As the number of validator scales into the hundreds of thousands of ETH—as seen in the A41 exit case—these efficiency gains become even more significant.
Lessons to Share
The A41 exit case provides several operational insights:
1. Exit timing matters
Validator exits are not instantaneous events. The timing between exit request, skimming, and withdrawal processing can materially affect the amount of rewards forfeited during the process.
2. Validator index distribution impacts exits
Understanding index distribution can help to plan batch scheduling and exit sequencing to better align validator exits with the skimming and withdrawal cycles.

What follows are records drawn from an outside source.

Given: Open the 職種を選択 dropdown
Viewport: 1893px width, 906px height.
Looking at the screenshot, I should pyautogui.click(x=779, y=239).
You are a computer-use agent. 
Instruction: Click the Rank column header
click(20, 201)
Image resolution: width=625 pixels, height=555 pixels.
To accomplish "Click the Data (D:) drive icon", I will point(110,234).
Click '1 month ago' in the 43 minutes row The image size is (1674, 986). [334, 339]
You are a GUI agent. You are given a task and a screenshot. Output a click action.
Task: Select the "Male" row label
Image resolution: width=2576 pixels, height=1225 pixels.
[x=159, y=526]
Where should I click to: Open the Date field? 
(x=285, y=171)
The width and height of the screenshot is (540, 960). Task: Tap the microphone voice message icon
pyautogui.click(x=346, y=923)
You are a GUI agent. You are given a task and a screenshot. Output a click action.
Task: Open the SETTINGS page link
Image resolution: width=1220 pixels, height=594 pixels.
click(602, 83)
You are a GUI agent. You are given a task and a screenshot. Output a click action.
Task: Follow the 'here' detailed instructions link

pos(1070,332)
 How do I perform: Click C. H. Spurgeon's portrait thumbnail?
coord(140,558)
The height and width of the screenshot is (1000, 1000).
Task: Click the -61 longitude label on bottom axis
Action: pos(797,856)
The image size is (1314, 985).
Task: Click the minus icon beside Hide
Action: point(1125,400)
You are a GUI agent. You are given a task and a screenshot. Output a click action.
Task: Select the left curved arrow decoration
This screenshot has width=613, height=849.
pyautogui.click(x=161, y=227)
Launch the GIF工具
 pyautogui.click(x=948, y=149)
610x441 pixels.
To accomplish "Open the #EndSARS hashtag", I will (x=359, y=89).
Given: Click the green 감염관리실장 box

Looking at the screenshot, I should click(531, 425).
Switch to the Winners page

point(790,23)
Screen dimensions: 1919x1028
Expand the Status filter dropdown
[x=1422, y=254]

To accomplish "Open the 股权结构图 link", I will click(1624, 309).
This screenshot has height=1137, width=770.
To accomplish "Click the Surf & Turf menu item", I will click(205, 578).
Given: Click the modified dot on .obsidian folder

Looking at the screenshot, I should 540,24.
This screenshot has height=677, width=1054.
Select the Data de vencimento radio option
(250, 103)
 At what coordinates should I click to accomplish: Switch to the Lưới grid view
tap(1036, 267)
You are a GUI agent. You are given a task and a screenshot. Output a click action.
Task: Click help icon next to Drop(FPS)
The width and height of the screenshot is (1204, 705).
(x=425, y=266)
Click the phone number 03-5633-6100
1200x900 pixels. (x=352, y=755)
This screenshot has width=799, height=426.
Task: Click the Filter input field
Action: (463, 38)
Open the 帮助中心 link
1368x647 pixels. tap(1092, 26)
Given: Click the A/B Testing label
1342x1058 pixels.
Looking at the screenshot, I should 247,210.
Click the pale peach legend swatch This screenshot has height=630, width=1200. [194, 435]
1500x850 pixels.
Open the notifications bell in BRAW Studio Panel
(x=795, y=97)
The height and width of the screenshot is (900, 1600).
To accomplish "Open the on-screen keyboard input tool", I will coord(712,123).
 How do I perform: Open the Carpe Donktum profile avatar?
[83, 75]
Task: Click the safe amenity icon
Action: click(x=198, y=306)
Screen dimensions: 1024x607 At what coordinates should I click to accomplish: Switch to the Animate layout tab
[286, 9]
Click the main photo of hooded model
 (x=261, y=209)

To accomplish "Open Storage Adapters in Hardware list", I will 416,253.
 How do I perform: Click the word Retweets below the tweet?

3. Batching improves operational efficiency
For a large number of validators, attempting to trigger exits individually may not be cost-efficient. Batch-based exit strategies allow balancing sweep cycle alignment with operational simplicity.
4. Data-driven coordination improves outcomes
This exit case illustrates the value of combining historical Ethereum data analysis and continuous monitoring to remain closely aligned with network dynamics while minimizing lost rewards.
5. Network queues remain unpredictable
Validator queues are a dynamic network variable. Planning should always incorporate monitoring and flexibility, including buffers for unexpected delays, rather than relying solely on static projections.
Closing Thoughts
The coordinated exit of ~7,000 validators demonstrates that careful modeling, batch scheduling, and real-time coordination significantly reduced reward loss compared with an organic flow, while maintaining predictable validator operations.
As Ethereum staking continues to scale, similar approaches may become increasingly relevant for validator lifecycle management, including validator rotations, infrastructure migrations, organic withdrawals, and large-scale exits.